* Problem statement: Would you write out the records below exactly as given?
==========
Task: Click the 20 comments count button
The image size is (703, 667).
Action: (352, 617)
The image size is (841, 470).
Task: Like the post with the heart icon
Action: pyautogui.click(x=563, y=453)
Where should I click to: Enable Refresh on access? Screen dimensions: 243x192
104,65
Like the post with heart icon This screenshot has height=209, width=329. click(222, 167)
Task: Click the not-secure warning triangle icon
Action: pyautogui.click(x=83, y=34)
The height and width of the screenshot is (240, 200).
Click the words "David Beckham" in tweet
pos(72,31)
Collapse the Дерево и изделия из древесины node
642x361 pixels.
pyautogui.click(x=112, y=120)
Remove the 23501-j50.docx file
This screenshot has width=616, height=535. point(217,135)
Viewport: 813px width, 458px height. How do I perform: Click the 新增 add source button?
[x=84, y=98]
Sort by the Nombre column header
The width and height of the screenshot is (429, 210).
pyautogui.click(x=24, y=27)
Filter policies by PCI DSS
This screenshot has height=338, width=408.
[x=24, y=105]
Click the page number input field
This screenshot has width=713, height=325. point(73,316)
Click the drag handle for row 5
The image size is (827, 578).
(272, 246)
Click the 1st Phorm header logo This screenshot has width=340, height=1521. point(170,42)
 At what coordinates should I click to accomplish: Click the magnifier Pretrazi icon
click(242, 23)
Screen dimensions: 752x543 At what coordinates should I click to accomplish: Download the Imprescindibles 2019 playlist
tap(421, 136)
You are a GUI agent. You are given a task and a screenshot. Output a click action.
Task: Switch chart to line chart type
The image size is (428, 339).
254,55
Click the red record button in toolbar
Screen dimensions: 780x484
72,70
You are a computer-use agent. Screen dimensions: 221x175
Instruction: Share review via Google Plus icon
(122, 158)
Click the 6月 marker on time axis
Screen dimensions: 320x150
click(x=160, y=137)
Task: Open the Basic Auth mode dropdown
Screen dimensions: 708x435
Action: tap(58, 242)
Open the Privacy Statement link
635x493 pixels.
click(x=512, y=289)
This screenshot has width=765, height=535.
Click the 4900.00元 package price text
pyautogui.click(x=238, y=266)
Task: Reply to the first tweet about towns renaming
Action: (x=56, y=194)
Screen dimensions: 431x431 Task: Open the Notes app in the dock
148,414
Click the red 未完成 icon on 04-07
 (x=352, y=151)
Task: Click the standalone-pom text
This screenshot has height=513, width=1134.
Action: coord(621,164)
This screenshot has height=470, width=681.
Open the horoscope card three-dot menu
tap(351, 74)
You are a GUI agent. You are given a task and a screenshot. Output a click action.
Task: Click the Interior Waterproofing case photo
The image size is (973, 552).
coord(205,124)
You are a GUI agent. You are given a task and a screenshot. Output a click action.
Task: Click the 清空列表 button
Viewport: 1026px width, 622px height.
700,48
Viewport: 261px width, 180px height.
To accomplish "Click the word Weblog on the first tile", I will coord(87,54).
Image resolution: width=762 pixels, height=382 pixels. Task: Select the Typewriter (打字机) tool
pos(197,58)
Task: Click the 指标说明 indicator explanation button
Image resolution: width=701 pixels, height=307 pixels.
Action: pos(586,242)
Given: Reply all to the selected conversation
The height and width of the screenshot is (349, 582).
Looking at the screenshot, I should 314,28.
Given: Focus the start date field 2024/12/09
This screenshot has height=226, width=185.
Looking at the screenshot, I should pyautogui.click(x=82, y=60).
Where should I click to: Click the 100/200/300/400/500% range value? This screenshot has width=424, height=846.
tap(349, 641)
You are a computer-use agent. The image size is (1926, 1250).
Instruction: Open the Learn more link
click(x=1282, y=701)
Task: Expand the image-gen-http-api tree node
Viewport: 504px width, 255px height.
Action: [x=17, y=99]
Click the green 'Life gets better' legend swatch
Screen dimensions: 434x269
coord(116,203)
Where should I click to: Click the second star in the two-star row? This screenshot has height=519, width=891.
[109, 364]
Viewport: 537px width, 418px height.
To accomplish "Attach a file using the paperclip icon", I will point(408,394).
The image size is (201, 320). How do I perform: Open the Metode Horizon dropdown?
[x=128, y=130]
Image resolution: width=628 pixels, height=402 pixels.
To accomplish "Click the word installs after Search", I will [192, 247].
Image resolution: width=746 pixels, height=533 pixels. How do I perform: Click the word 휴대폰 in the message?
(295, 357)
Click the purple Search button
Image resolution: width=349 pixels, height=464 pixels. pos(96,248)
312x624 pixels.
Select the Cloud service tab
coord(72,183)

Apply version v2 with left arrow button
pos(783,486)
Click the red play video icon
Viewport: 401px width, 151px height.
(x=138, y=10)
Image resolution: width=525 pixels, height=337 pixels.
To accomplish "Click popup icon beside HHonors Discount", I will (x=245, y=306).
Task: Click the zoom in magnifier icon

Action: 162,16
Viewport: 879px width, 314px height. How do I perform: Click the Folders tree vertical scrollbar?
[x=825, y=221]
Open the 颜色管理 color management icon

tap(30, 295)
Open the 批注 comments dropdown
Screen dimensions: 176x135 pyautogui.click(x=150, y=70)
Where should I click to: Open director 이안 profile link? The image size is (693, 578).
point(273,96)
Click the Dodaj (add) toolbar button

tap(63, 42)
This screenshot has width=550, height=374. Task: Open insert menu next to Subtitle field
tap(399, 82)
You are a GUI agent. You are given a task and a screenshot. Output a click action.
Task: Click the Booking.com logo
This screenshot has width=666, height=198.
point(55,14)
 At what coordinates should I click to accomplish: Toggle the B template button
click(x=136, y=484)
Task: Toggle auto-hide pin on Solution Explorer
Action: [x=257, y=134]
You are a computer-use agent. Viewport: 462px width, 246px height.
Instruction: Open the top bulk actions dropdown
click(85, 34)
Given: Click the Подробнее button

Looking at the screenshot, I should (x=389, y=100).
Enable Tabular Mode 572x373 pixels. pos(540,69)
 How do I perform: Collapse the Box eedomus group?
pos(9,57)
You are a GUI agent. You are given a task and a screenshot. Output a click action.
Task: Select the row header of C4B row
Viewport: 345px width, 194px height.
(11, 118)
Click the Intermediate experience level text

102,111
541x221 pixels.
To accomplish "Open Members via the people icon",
==========
* Reply:
Task: Click the 20 comments count button
The image size is (703, 667).
Action: (352, 617)
The image size is (841, 470).
Task: Like the post with the heart icon
Action: pyautogui.click(x=563, y=453)
Where should I click to: Enable Refresh on access? Screen dimensions: 243x192
104,65
Like the post with heart icon This screenshot has height=209, width=329. click(222, 167)
Task: Click the not-secure warning triangle icon
Action: pyautogui.click(x=83, y=34)
The height and width of the screenshot is (240, 200).
Click the words "David Beckham" in tweet
pos(72,31)
Collapse the Дерево и изделия из древесины node
642x361 pixels.
pyautogui.click(x=112, y=120)
Remove the 23501-j50.docx file
This screenshot has width=616, height=535. point(217,135)
Viewport: 813px width, 458px height. How do I perform: Click the 新增 add source button?
[x=84, y=98]
Sort by the Nombre column header
The width and height of the screenshot is (429, 210).
pyautogui.click(x=24, y=27)
Filter policies by PCI DSS
This screenshot has height=338, width=408.
[x=24, y=105]
Click the page number input field
This screenshot has width=713, height=325. point(73,316)
Click the drag handle for row 5
The image size is (827, 578).
(272, 246)
Click the 1st Phorm header logo This screenshot has width=340, height=1521. point(170,42)
 At what coordinates should I click to accomplish: Click the magnifier Pretrazi icon
click(242, 23)
Screen dimensions: 752x543 At what coordinates should I click to accomplish: Download the Imprescindibles 2019 playlist
tap(421, 136)
You are a GUI agent. You are given a task and a screenshot. Output a click action.
Task: Switch chart to line chart type
The image size is (428, 339).
254,55
Click the red record button in toolbar
Screen dimensions: 780x484
72,70
You are a computer-use agent. Screen dimensions: 221x175
Instruction: Share review via Google Plus icon
(122, 158)
Click the 6月 marker on time axis
Screen dimensions: 320x150
click(x=160, y=137)
Task: Open the Basic Auth mode dropdown
Screen dimensions: 708x435
Action: tap(58, 242)
Open the Privacy Statement link
635x493 pixels.
click(x=512, y=289)
This screenshot has width=765, height=535.
Click the 4900.00元 package price text
pyautogui.click(x=238, y=266)
Task: Reply to the first tweet about towns renaming
Action: (x=56, y=194)
Screen dimensions: 431x431 Task: Open the Notes app in the dock
148,414
Click the red 未完成 icon on 04-07
 (x=352, y=151)
Task: Click the standalone-pom text
This screenshot has height=513, width=1134.
Action: coord(621,164)
This screenshot has height=470, width=681.
Open the horoscope card three-dot menu
tap(351, 74)
You are a GUI agent. You are given a task and a screenshot. Output a click action.
Task: Click the Interior Waterproofing case photo
The image size is (973, 552).
coord(205,124)
You are a GUI agent. You are given a task and a screenshot. Output a click action.
Task: Click the 清空列表 button
Viewport: 1026px width, 622px height.
700,48
Viewport: 261px width, 180px height.
To accomplish "Click the word Weblog on the first tile", I will coord(87,54).
Image resolution: width=762 pixels, height=382 pixels. Task: Select the Typewriter (打字机) tool
pos(197,58)
Task: Click the 指标说明 indicator explanation button
Image resolution: width=701 pixels, height=307 pixels.
Action: pos(586,242)
Given: Reply all to the selected conversation
The height and width of the screenshot is (349, 582).
Looking at the screenshot, I should 314,28.
Given: Focus the start date field 2024/12/09
This screenshot has height=226, width=185.
Looking at the screenshot, I should pyautogui.click(x=82, y=60).
Where should I click to: Click the 100/200/300/400/500% range value? This screenshot has width=424, height=846.
tap(349, 641)
You are a computer-use agent. The image size is (1926, 1250).
Instruction: Open the Learn more link
click(x=1282, y=701)
Task: Expand the image-gen-http-api tree node
Viewport: 504px width, 255px height.
Action: [x=17, y=99]
Click the green 'Life gets better' legend swatch
Screen dimensions: 434x269
coord(116,203)
Where should I click to: Click the second star in the two-star row? This screenshot has height=519, width=891.
[109, 364]
Viewport: 537px width, 418px height.
To accomplish "Attach a file using the paperclip icon", I will point(408,394).
The image size is (201, 320). How do I perform: Open the Metode Horizon dropdown?
[x=128, y=130]
Image resolution: width=628 pixels, height=402 pixels.
To accomplish "Click the word installs after Search", I will [192, 247].
Image resolution: width=746 pixels, height=533 pixels. How do I perform: Click the word 휴대폰 in the message?
(295, 357)
Click the purple Search button
Image resolution: width=349 pixels, height=464 pixels. pos(96,248)
312x624 pixels.
Select the Cloud service tab
coord(72,183)

Apply version v2 with left arrow button
pos(783,486)
Click the red play video icon
Viewport: 401px width, 151px height.
(x=138, y=10)
Image resolution: width=525 pixels, height=337 pixels.
To accomplish "Click popup icon beside HHonors Discount", I will (x=245, y=306).
Task: Click the zoom in magnifier icon

Action: 162,16
Viewport: 879px width, 314px height. How do I perform: Click the Folders tree vertical scrollbar?
[x=825, y=221]
Open the 颜色管理 color management icon

tap(30, 295)
Open the 批注 comments dropdown
Screen dimensions: 176x135 pyautogui.click(x=150, y=70)
Where should I click to: Open director 이안 profile link? The image size is (693, 578).
point(273,96)
Click the Dodaj (add) toolbar button

tap(63, 42)
This screenshot has width=550, height=374. Task: Open insert menu next to Subtitle field
tap(399, 82)
You are a GUI agent. You are given a task and a screenshot. Output a click action.
Task: Click the Booking.com logo
This screenshot has width=666, height=198.
point(55,14)
 At what coordinates should I click to accomplish: Toggle the B template button
click(x=136, y=484)
Task: Toggle auto-hide pin on Solution Explorer
Action: [x=257, y=134]
You are a computer-use agent. Viewport: 462px width, 246px height.
Instruction: Open the top bulk actions dropdown
click(85, 34)
Given: Click the Подробнее button

Looking at the screenshot, I should (x=389, y=100).
Enable Tabular Mode 572x373 pixels. pos(540,69)
 How do I perform: Collapse the Box eedomus group?
pos(9,57)
You are a GUI agent. You are given a task and a screenshot. Output a click action.
Task: Select the row header of C4B row
Viewport: 345px width, 194px height.
(11, 118)
Click the Intermediate experience level text

102,111
541x221 pixels.
To accomplish "Open Members via the people icon",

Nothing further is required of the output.